Written by Sowmiya Ashok | New Delhi | Published:July 27, 2017 2:44 am

‘Modi’ squatted next to a hand pump close to Gurdwara Bangla Sahib on Wednesday to clean a 15-kg tin can that once held desi ghee. He rinsed out the previous night’s dal and scooped a fist full of wet mud to use as detergent: to scrape off any stubborn remains. Minutes later, he arrived at the langar to pick up lunch for the Tamil farmers, who have been camping at Jantar Mantar for the past 10 days.

‘Modi’ is just one of several names that 28-year-old Prakash Chidambaram goes by. His Facebook name, for instance, is Aksharp — inspired by the jumbled letter game in an English newspaper from the South.

He was named after India’s Prime Minister after the first day of protests by Tamil farmers at Jantar Mantar. “I wore a Modi mask when we were protesting and the name stuck.”

Fifteen minutes earlier, Prakash and Ramalingam had collected the two tins — vessels given to them by volunteers who dish out the langar at the gurdwara. After collecting the vessels, they began the one-kilometre walk from Jantar Mantar.

“This is how they recognise us when we go back each day,” the men told The Indian Express, while pointing at the vessels.
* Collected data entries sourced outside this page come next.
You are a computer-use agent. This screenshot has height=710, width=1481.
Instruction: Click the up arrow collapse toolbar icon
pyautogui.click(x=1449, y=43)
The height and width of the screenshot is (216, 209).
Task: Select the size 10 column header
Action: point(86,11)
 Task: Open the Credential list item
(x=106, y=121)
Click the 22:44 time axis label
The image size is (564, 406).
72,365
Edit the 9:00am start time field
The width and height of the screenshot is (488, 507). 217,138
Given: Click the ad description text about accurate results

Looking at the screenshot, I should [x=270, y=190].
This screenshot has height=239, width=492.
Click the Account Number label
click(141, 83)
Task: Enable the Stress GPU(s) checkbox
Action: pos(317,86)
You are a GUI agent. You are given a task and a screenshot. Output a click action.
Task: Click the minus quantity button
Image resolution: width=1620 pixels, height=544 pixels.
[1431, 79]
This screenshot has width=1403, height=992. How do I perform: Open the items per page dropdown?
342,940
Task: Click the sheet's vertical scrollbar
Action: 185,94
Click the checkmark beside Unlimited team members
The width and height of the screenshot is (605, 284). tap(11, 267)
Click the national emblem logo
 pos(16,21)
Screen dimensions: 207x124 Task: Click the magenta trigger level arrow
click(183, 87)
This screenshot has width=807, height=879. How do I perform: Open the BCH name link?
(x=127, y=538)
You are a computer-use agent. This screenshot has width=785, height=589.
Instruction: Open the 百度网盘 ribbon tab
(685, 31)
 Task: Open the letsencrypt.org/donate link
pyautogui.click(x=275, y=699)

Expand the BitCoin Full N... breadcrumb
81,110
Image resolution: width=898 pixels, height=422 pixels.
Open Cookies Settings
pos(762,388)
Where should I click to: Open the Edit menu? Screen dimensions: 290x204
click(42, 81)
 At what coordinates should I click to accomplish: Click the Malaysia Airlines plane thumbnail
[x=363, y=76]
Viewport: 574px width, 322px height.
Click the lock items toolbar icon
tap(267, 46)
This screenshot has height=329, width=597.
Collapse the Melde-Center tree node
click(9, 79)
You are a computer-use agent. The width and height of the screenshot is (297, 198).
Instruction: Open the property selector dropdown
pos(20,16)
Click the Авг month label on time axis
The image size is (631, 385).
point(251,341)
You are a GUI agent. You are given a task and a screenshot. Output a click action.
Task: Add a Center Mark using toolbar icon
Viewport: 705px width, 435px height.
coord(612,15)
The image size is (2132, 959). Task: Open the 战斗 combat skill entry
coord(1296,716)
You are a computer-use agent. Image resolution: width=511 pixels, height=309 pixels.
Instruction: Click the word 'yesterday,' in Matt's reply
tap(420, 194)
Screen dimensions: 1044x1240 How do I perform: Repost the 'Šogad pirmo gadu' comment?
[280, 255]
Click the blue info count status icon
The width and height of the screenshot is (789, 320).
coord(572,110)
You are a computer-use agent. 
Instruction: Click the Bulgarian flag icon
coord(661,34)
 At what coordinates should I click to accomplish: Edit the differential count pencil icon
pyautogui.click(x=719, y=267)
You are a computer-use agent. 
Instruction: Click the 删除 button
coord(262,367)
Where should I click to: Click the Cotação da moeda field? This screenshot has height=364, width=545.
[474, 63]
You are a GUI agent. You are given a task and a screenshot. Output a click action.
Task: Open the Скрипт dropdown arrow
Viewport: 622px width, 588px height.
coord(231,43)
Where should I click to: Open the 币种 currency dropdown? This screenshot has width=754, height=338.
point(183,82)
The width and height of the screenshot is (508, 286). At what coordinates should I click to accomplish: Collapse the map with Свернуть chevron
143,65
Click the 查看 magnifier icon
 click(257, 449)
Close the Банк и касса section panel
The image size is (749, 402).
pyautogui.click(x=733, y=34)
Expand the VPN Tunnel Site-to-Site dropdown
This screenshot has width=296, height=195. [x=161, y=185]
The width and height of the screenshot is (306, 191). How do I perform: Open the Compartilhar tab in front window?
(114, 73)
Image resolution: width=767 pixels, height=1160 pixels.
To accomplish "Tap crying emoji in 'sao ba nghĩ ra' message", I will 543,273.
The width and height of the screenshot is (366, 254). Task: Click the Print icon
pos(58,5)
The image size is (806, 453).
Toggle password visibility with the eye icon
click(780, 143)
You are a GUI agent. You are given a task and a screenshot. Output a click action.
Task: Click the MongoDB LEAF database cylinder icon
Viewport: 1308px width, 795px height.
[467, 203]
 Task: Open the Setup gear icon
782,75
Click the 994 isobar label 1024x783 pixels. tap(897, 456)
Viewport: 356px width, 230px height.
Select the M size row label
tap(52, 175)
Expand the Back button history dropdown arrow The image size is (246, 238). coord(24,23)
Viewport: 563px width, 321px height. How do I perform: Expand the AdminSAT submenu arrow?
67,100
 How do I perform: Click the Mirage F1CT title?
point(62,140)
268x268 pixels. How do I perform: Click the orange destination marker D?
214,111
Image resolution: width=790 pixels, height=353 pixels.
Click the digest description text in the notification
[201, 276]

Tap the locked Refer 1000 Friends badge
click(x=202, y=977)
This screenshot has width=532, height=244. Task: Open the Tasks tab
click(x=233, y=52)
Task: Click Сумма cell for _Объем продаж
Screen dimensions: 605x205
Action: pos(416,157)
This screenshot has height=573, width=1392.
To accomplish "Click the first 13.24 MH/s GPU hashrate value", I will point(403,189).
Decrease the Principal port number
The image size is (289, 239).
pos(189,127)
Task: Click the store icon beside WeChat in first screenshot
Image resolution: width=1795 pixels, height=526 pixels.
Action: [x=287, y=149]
They said they will take an auto-rickshaw back — the contents of the tin too hot to balance on their heads even for a short walk.

At the hand pump, where the men stop every day to rinse out the tins, Ramalingam cut his finger due to the sharp edges of the tin can. This would become the topic of conversation later between the Hindi-speaking volunteers and the Tamil-speaking farmers inside the gurdwara — past the ration storeroom stacked high with grains.

“Be careful of the edges, hold the tin from the top,” advises 61-year-old Amarjeet Singh Taneja. The Tamil men nodded, unable to comprehend a word.

The menu on Wednesday is mixed dal, aloo soya bean sabzi, rice and chapati — the wheat flat bread that Tamil stomachs find unfamiliar and hard to digest. The oil, which is different from the one they use back home, doesn’t suit their palate either, they said.

Prakash is invited to have a closer look at the choice. He picks the aloo soya bean sabzi over the dal and rice over the chapati.

“This won’t be enough,” scolds the older Ramaligam. “How will this be enough for all of us? Go, ask for more…” Prakash does, and also picks up a small stack of chapatis on his way out. Some of his colleagues have acquired a taste, he admitted.

During the walk, Prakash reminisced about home — how his younger brother would steal the TV remote and how his mother would cook food.

“The problem here (in Delhi) is the ‘side-dish’,” he said, adding, “It’s not spicy enough. I miss my mother’s cooking. I have never eaten out back home in Tiruchi.”

P Krishnan, 65, agreed. He was lying on his side on a plastic sheet at Jantar Mantar thinking about idlis. “It’s chapati for breakfast, chapati for lunch, and chapati for dinner,” he laughed.  “I went to the Kerala House mess nearby and paid money and ate a plate of idlis.”